Respecting and protecting the privacy of the Users is one of the rationale for this Application. This Privacy Policy document contains a comprehensive list of information that is collected and recorded by the Application and describes how we use it.
If you have additional questions or require more information about this Privacy Policy, do not hesitate to contact Us.
This Privacy Policy applies only to information submitted by the User in the context of this Application. It is an integral part of the End User Licence Agreement between the User and Us as described in the Terms and Conditions document.
Use of this Application is subject to registration via a mobile device. In order to register, the User must accept the Terms and Conditions. By registering with the Application the User explicitly agrees with the terms of our Privacy Policy.
According to the European Union's General Data Protection Regulation (GDPR) PII is any data that can be used to clearly identify an individual. Contact data include a number of data types that fall in the category of PII. For this reason it is important to make clear distinction between data that we store and information that we collect.
All contacts (payload) managed by this Application are encrypted on the User's mobile device. It can only be decrypted (revealed) by the User in possession of that device. Only encrypted data are transmitted to, and stored by Us. It is just like persisting data passing a TLS channel. Due to end-to-end encryption, the payload in our storage is not PII and thus unrelated to privacy considerations.
The Application identifies a User by email address (1). For email communication we ask the User for an alias (2) instead of the person's name. Finally, the Application will identify the mobile device by a unique Device Id (3).

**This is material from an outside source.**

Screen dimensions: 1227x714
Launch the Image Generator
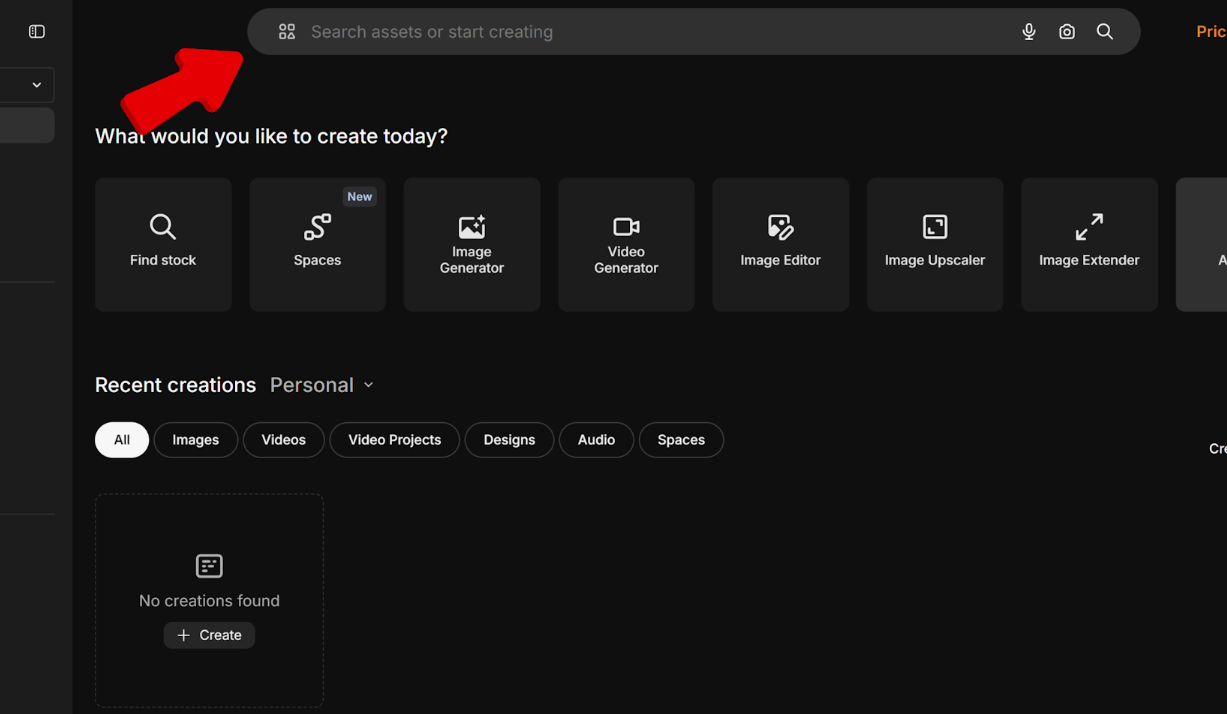(x=472, y=244)
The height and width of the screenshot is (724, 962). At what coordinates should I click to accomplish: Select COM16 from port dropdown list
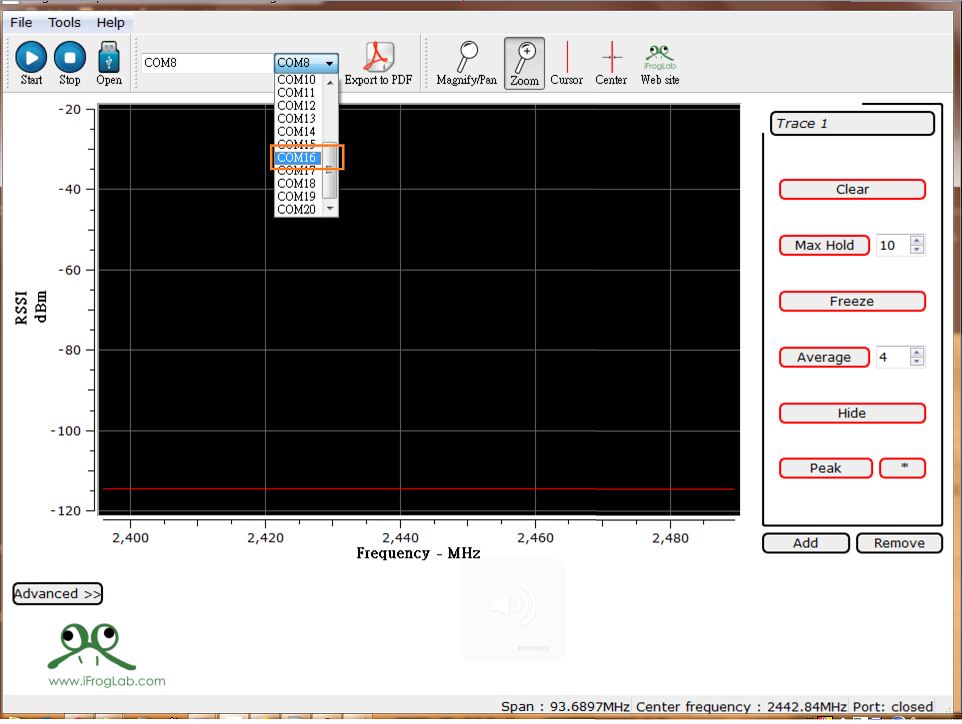(x=297, y=158)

Apart from the above data types, no more PII will be collected, stored or otherwise managed by the Application.
The User's email address will be used for authentication in combination with a password. The password itself is not stored in our storage. Authentication is required in order to protect PII on the User's mobile device from unauthorized use by third parties.

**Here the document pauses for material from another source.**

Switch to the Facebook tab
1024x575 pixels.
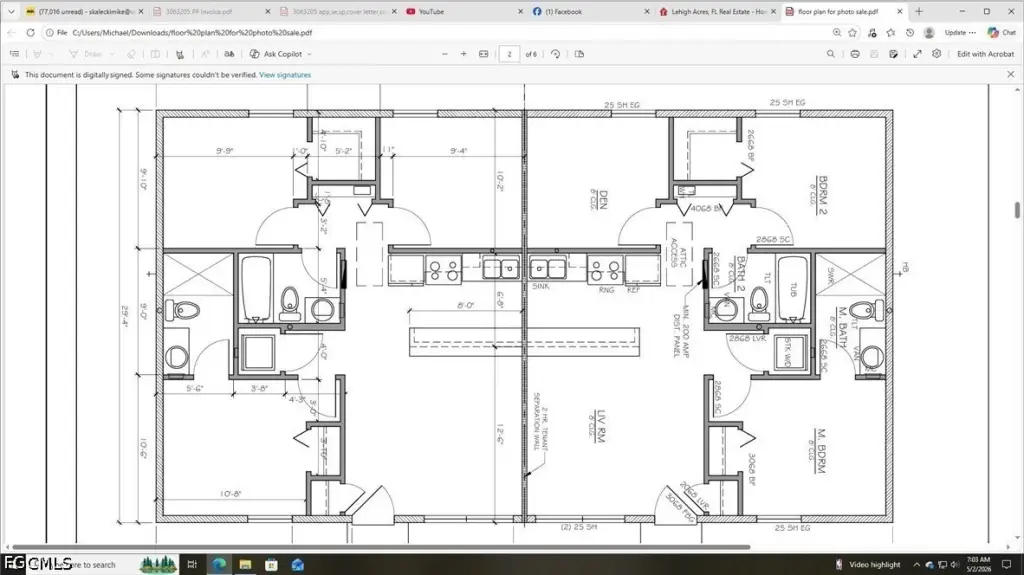590,12
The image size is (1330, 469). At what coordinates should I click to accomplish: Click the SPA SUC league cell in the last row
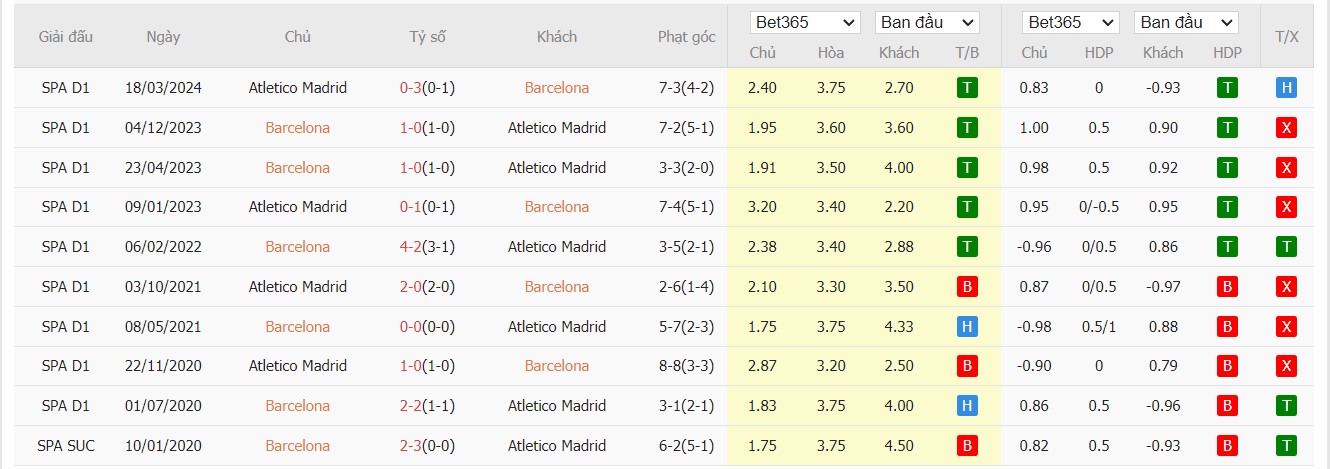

The User will receive an email notification triggered by certain events. For example, the registration to the Application must be confirmed by navigating to a URL enclosed in an email. The alias is used exclusively to address the User in an email.

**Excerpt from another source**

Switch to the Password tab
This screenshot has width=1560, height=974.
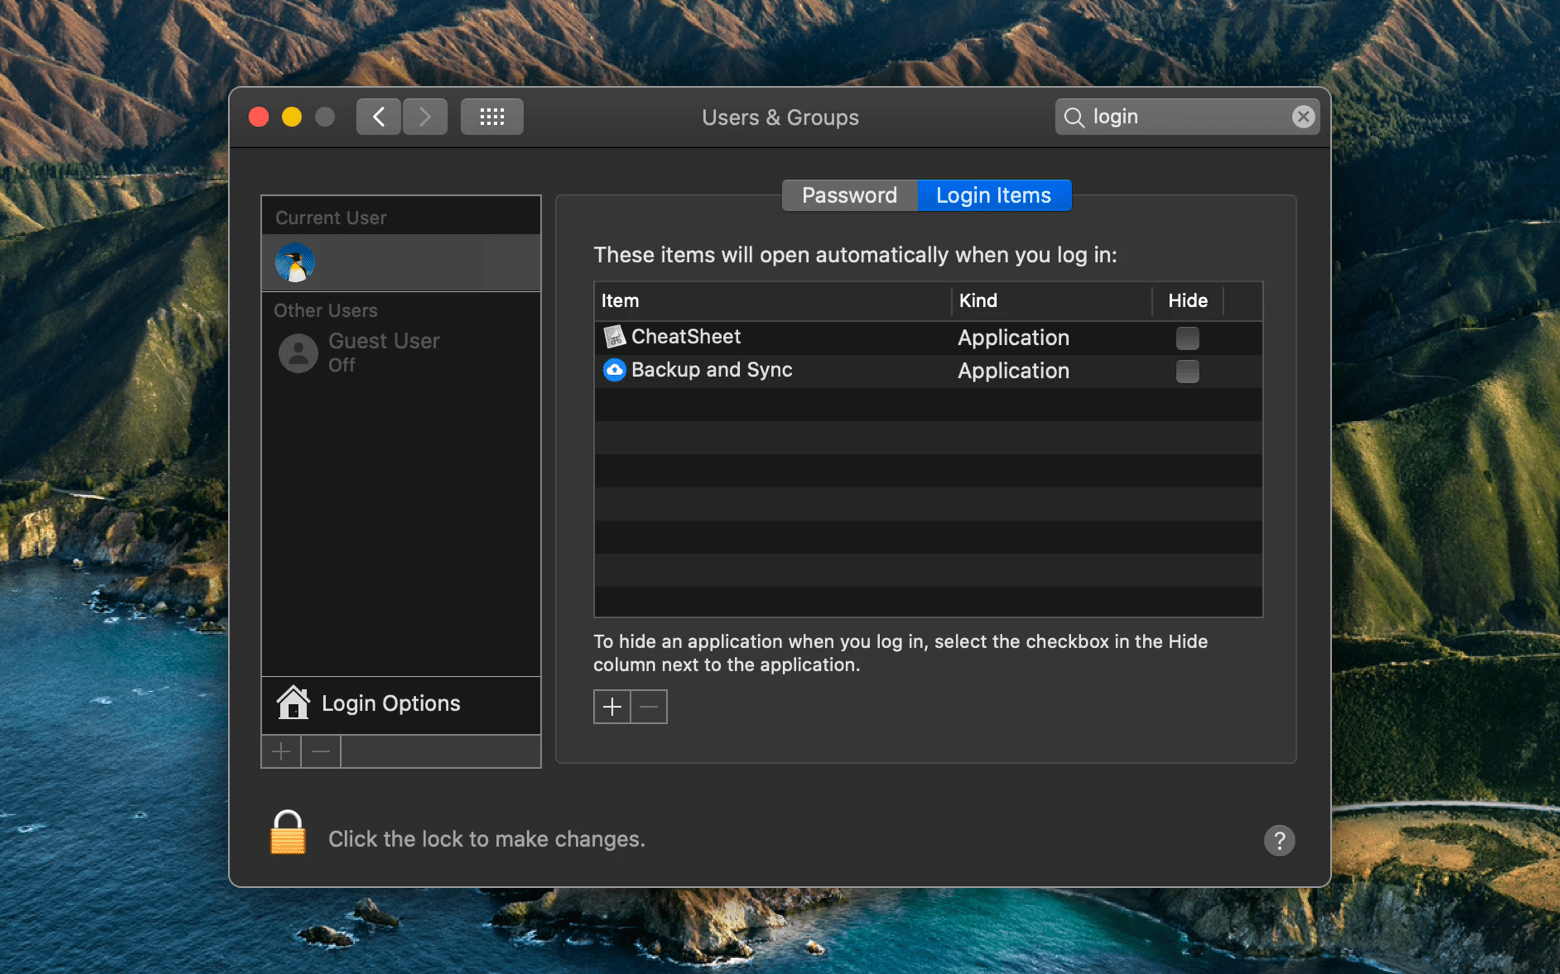[849, 195]

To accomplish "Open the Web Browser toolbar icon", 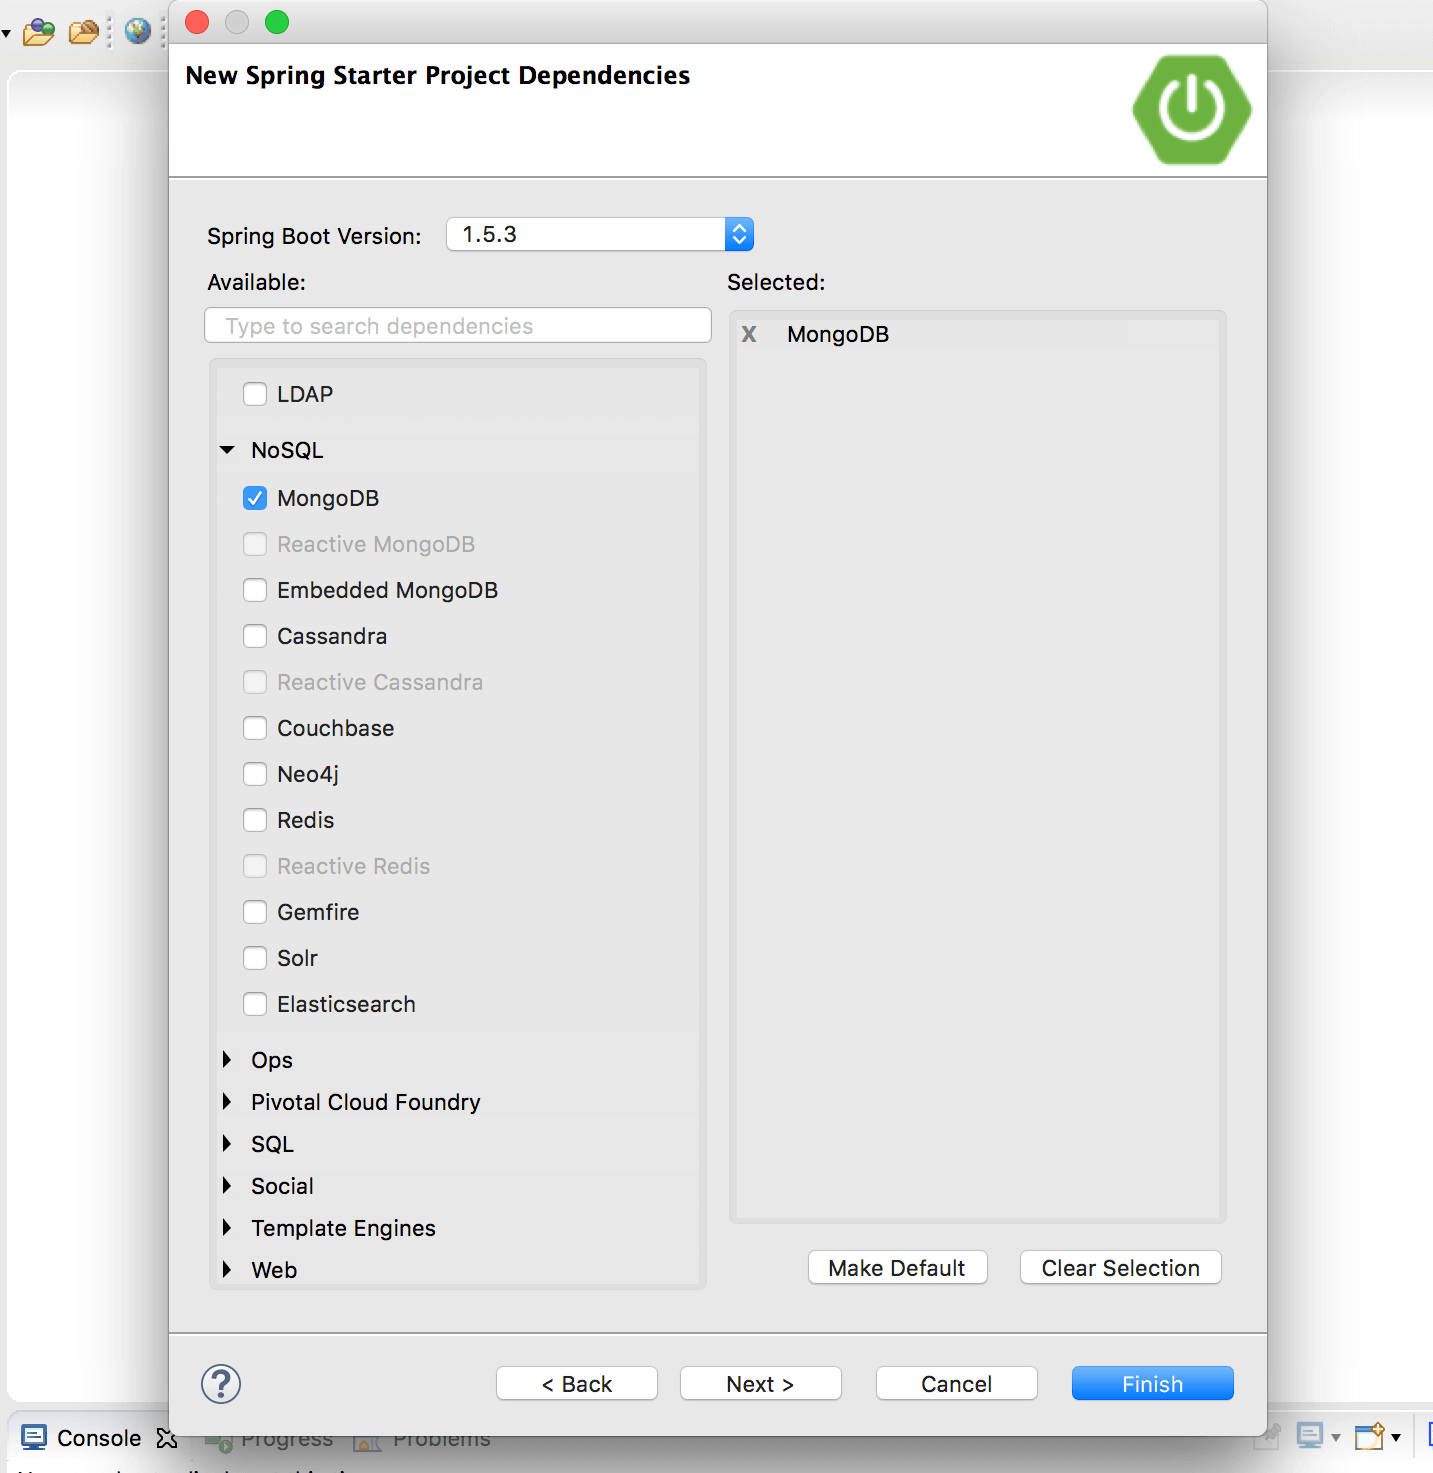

The mobile device holds the encryption keys for all payload. The Device Id is used for peer-to-peer communication between individual devices of the User.
The Application follows a standard procedure of using log files. The logs do not contain any privacy or security relevant information. They are used exclusively for technical purposes.
Under the CCPA, among other rights, California consumers have the right to:
Request that a business that collects a consumer's personal data disclose the categories and specific pieces of personal data that a business has collected about consumers.
Request that a business delete any personal data about the consumer that a business has collected.
Request that a business that sells a consumer's personal data, not sell the consumer's personal data.
If you make a request, we have one month to respond to you. If you would like to exercise any of these rights, please contact us.
Every User is entitled to the following:
The right to access - Users have the right to request copies of their personal data. we may charge a small fee for this service.
The right to rectification - Users have the right to request that we correct any information that might be inaccurate. Users also have the right to request that we complete the information that might be incomplete.
The right to erasure - Users have the right to request that we erase all personal data, under certain conditions.
The right to restrict processing - Users have the right to request that we restrict the processing of all personal data, under certain conditions.
The right to object to processing - Users have the right to object to our processing of all personal data, under certain conditions.
The right to data portability - Users have the right to request that we transfer the data that we have collected to another organization, or directly to the User, under certain conditions.
If you make a request, we have one month to respond to you. If you would like to exercise any of these rights, please contact us.
This policy is effective as of 9 June 2020.